---------- Vorgelegter Text ----------

European Case Law Identifier: ECLI:AT:OGH0002:2006:0020OB00262.06B.1130.000

 

Spruch:

Die Revisionen beider Parteien sowie der Rekurs der beklagten Partei werden zurückgewiesen.

Die klagende Partei hat die Kosten ihrer Rekurs‑ und Revisionsbeantwortung selbst zu tragen.

Die klagende Partei ist schuldig, der beklagten Partei zu Handen ihres Vertreters binnen 14 Tagen die mit EUR 1.252,26 (hierin enthalten EUR 208,71 Umsatzsteuer) bestimmten Kosten der Revisionsbeantwortung zu ersetzen.

---------- Bereitgestellte Datensätze ----------

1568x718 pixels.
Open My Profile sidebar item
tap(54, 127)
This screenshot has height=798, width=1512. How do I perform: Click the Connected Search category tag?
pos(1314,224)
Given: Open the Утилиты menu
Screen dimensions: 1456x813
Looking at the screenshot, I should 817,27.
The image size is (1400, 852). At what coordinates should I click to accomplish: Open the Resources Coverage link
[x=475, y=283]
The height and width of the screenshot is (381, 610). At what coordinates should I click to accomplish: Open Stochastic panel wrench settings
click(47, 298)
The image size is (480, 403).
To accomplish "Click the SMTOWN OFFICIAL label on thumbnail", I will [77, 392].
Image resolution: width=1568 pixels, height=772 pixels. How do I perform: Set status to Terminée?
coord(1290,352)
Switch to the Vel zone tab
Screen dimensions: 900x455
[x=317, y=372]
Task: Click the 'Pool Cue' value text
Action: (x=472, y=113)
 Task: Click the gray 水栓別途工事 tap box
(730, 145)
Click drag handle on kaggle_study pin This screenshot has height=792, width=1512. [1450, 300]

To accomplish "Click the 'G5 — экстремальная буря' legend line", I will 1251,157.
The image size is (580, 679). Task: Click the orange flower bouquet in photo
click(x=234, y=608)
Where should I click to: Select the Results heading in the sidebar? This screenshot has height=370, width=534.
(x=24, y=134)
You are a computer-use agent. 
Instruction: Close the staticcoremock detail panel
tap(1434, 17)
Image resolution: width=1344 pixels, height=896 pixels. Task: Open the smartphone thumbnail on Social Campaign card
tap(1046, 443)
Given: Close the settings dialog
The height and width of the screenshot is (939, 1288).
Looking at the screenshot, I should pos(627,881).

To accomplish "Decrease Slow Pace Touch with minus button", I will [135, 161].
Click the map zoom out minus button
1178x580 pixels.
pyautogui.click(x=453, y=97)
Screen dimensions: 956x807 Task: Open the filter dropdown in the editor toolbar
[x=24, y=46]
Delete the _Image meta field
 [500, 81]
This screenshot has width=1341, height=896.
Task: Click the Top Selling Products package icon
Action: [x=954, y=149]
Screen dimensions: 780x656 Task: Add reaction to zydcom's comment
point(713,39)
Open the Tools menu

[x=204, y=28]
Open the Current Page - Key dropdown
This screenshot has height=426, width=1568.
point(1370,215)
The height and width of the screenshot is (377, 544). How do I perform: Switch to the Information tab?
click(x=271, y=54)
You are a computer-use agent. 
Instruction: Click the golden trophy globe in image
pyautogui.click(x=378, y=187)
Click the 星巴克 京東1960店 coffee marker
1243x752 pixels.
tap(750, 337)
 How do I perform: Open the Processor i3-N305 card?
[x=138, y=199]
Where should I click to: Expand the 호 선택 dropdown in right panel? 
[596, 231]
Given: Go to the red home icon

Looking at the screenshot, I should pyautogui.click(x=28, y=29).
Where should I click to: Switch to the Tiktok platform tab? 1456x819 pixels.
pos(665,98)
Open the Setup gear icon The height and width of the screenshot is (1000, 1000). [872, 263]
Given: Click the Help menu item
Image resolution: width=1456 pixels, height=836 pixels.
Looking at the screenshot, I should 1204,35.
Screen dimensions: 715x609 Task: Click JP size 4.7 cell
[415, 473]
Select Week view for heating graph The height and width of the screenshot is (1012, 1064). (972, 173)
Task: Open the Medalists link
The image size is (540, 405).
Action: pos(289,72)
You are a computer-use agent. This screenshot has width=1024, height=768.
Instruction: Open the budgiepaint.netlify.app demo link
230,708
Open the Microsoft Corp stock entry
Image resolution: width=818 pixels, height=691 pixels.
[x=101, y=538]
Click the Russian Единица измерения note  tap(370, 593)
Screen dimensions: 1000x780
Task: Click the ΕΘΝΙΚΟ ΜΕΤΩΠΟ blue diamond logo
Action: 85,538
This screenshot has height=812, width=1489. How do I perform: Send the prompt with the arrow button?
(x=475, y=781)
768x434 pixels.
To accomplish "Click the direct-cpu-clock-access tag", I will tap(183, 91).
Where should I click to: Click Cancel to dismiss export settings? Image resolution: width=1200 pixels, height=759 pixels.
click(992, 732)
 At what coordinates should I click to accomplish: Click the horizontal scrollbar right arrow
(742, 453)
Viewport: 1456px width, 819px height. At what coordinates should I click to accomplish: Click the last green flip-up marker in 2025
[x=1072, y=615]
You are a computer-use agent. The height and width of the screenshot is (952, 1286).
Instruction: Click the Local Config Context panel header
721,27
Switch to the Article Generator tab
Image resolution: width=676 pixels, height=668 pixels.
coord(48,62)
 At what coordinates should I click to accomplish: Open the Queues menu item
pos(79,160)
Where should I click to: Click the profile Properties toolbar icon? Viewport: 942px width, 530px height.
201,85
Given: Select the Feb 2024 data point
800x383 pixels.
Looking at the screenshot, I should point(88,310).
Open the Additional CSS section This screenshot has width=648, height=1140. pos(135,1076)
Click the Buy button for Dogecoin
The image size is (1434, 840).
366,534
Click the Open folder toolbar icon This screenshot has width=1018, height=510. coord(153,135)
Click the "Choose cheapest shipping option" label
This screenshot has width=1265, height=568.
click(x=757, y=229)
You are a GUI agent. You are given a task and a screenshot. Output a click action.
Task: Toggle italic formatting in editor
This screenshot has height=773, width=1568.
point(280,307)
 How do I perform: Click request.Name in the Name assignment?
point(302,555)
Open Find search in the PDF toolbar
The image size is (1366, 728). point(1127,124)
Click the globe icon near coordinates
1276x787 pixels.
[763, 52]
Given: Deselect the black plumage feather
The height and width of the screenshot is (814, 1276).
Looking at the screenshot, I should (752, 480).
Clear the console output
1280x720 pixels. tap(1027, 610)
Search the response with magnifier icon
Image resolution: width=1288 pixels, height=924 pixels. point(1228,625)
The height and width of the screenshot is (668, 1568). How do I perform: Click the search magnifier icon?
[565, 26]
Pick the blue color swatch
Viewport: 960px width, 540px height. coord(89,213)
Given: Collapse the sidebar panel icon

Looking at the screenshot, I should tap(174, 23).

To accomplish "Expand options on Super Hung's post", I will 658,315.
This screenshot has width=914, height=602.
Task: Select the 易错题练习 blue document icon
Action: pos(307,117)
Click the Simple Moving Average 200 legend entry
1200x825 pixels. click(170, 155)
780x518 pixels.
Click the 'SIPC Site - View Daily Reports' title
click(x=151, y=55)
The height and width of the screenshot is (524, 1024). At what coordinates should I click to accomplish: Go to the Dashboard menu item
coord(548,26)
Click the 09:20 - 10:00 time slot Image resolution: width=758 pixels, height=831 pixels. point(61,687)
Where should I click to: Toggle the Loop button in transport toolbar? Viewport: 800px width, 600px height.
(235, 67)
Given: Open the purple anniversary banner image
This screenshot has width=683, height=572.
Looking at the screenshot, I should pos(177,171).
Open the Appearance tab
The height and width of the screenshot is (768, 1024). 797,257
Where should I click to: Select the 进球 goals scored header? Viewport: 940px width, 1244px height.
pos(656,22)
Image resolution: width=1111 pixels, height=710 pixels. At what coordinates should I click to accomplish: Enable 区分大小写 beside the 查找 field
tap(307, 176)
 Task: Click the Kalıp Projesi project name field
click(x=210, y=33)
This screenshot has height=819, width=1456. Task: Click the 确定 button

----------

Aufgaben zur Übung >>
[1] Prüfen Sie, ob die Aussagen (a), (b) und (c) mit der Gerichtsentscheidung übereinstimmen, und antworten Sie jeweils mit Ja oder Nein samt den ausschlaggebenden Worten der Entscheidung im genauen Wortlaut. (a) Die Revisionen beider Parteien werden zurückgewiesen. (b) Die beklagte Partei muss der klagenden Partei die Kosten der Revisionsbeantwortung ersetzen. (c) Für den Kostenersatz gilt eine Frist von 30 Tagen.
[2] Schreiben Sie die Gerichtsentscheidung über Revisionen und Kosten im Anschluss an ihren letzten Satz weiter.
Die Datensätze braucht man für die Bearbeitung nicht.

Lösungen je Aufgabe >>
[1]
(a) Ja: „Die Revisionen beider Parteien sowie der Rekurs der beklagten Partei werden zurückgewiesen.“
(b) Nein: „Die klagende Partei ist schuldig, der beklagten Partei zu Handen ihres Vertreters binnen 14 Tagen die mit EUR 1.252,26 (hierin enthalten EUR 208,71 Umsatzsteuer) bestimmten Kosten der Revisionsbeantwortung zu ersetzen.“
(c) Nein: „binnen 14 Tagen“

[2]
Text

Begründung

Die beklagte Partei betreibt ua das Wiener U‑Bahnnetz, zu dem auch die U‑6‑Station Gumpendorfer Straße gehört. Auf der Linie U 6 verkehren einerseits sog „gemischte Züge" und andererseits „neue Züge". Die „gemischten Züge" bestehen aus insgesamt fünf Wagen, wobei vorne zwei Wagen älterer Bauart („E 6" und „C 6"), in der Mitte ein Wagen neuer Bauart („T") und hinten wieder zwei Wagen älterer Bauart („C 6") angeordnet sind. Die „neuen Züge" bestehen ausschließlich aus vier Wagen neuer Bauart („T"). Bei den alten Wagen besteht im Türbereich ein Freiraum von rund 50 bis 60 cm. Dort kann ein Mensch „unter Streifung der Bahnsteigkante beim Aussteigen herunterfallen". Bei den neuen Wagen ist dies aufgrund des geringen Abstandes zwischen Wagen und Bahnsteigkante nicht möglich. Im Kuppelraum zwischen den Wagen ist sowohl bei den „gemischten Zügen" als auch bei den „neuen Zügen" ein Herunterfallen möglich.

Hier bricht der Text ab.